▸ **REQUIRED ACTION**: Every line in the data below has to be repeated exactly; no picture belongs in the result.

▸ **INFORMATION GIVEN**:

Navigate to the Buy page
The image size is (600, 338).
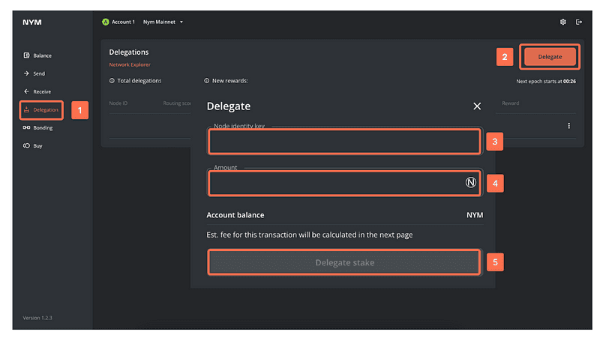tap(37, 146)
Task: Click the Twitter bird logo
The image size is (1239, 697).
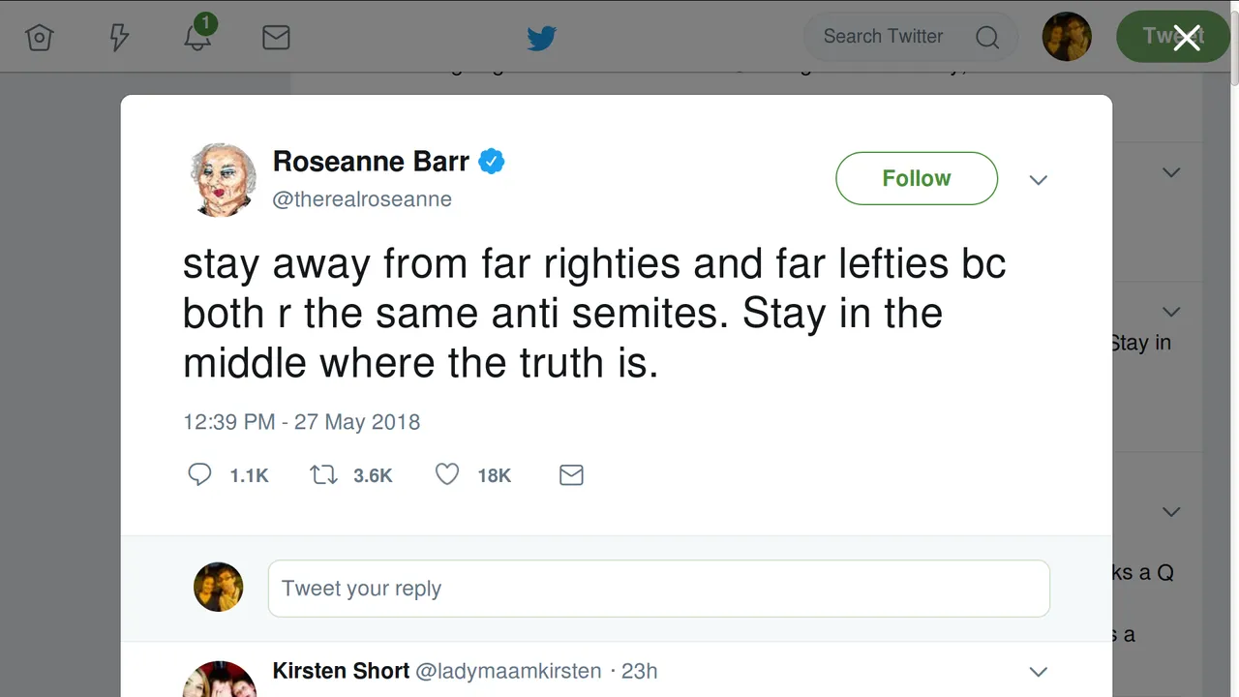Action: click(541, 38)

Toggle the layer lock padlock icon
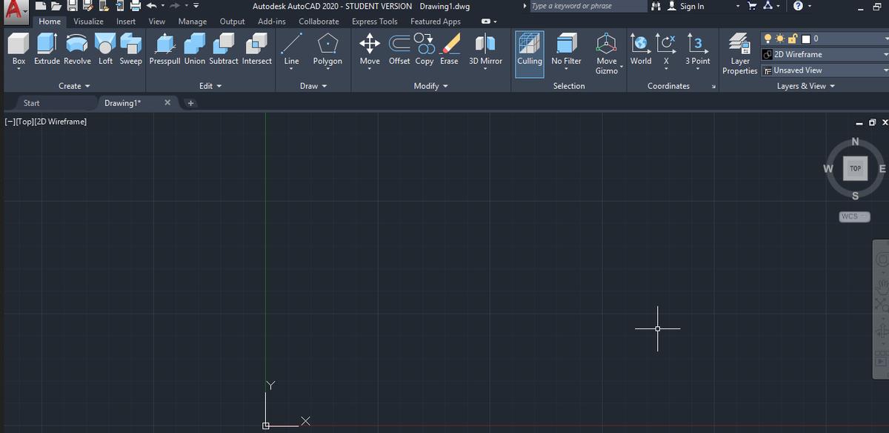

▸ **EXERCISE OUTPUT**:
Navigate to the Buy page
The image size is (600, 338).
tap(37, 146)
Task: Click the Twitter bird logo
The image size is (1239, 697).
Action: click(541, 38)

Toggle the layer lock padlock icon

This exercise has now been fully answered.